Multi-scale immune selection and the maintenance of structured antigenic diversity in the malaria parasite Plasmodium falciparum

Abstract

The most virulent malaria parasite, Plasmodium falciparum, makes use of extensive antigenic diversity to maximise its transmission potential. Parasite genomes contain several highly polymorphic gene families, whose products are the target of protective immune responses. The best studied of these are the PfEMP1 surface proteins, which are encoded by the var multi-gene family and are important virulence factors. During infection, the parasite switches expression between PfEMP1 variants in order to evade adaptive immune responses and prolong infection. On the population level, parasites appear to be structured with respect to their var genes into non-overlapping repertoires, which can lead to high reinfection rates. This non-random structuring of antigenic diversity can also be found at the level of individual var gene repertoires and var genes themselves.
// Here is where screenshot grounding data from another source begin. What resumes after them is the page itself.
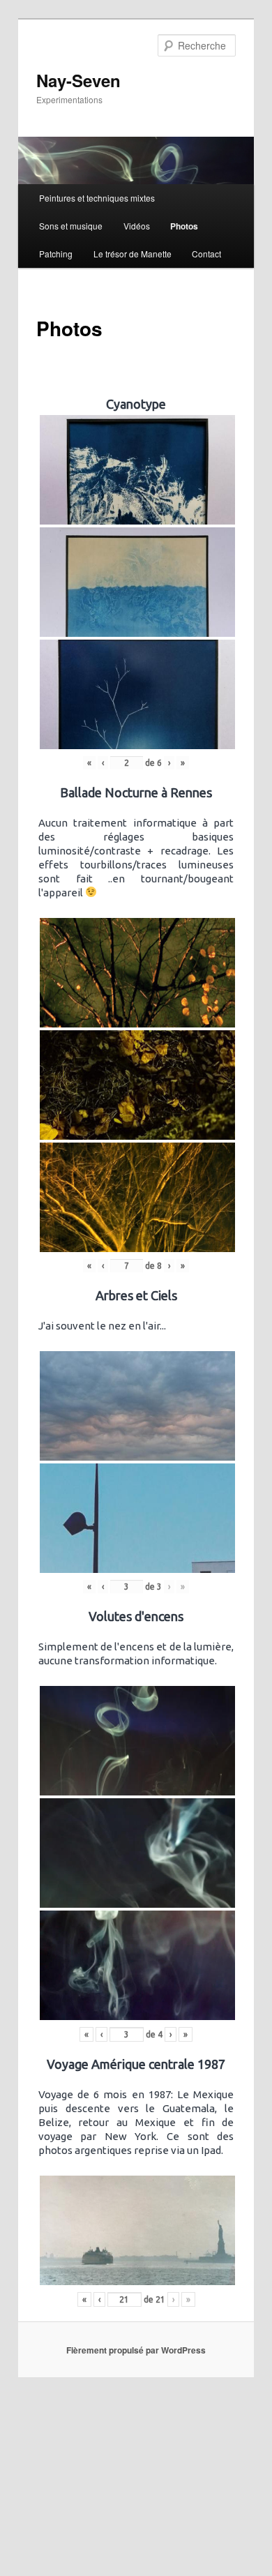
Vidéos (136, 226)
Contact (206, 253)
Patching (56, 253)
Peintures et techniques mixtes (97, 198)
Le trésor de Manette (132, 253)
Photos (184, 226)
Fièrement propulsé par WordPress (136, 2350)
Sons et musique (71, 226)
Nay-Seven (78, 80)
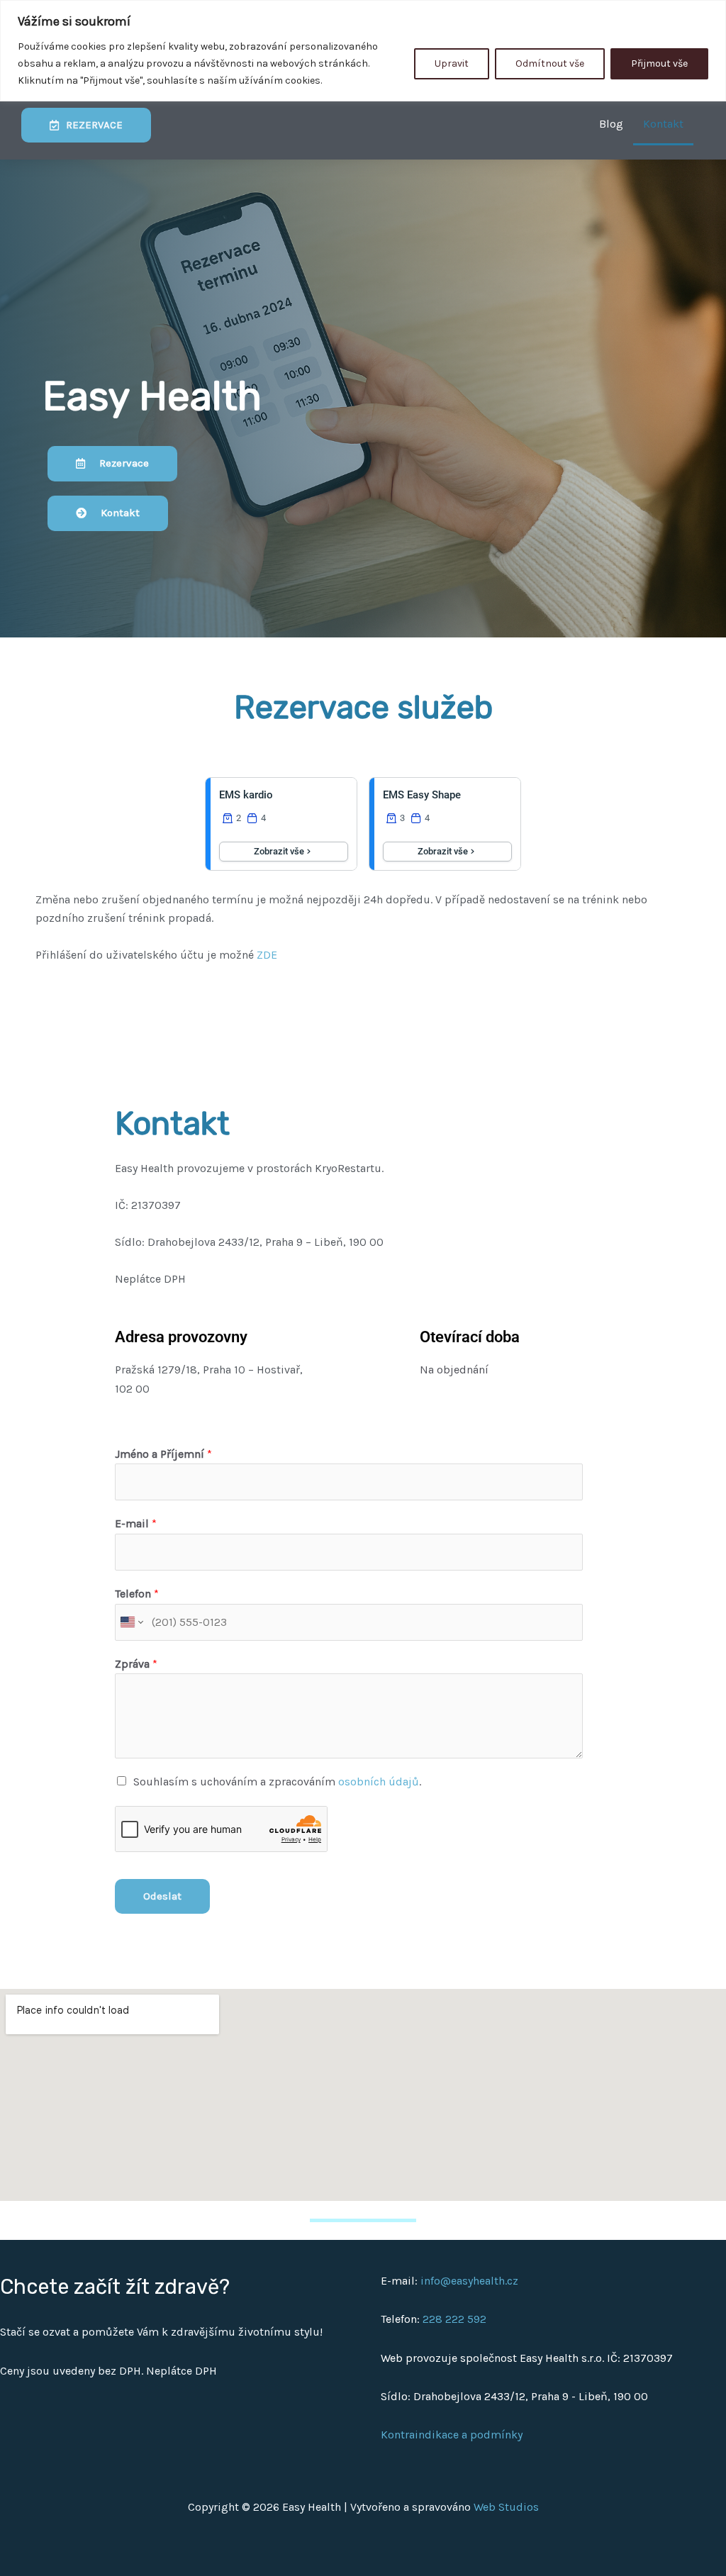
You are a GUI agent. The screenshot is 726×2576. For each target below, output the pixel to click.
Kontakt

However, not much is known about the evolutionary determinants which select for and maintain this structure at different ecological scales. In this thesis I investigate the mechanisms by which multi-scale immune selection and other ecological factors influence the evolution of structured diversity. Using a suite of theoretical frameworks I show that treating diversity as a dynamic property, which emerges from the underlying infection and transmission processes, has a major effect on the relationship between the parasite’s transmis- sion potential and disease prevalence, with important implications for monitoring control efforts. Furthermore, I show that an evolutionary trade-off between within-host and between-host fitness together with functional constraints on diversification can explain the structured diversity found at both the repertoire and parasite population level and might also account for empirically observed exposure-dependent acquisition of immunity. Together, this work highlights the need to consider evolutionary factors acting at different ecological scales to gain a more comprehensive understanding of the complex immune-epidemiology of P. falciparum malaria.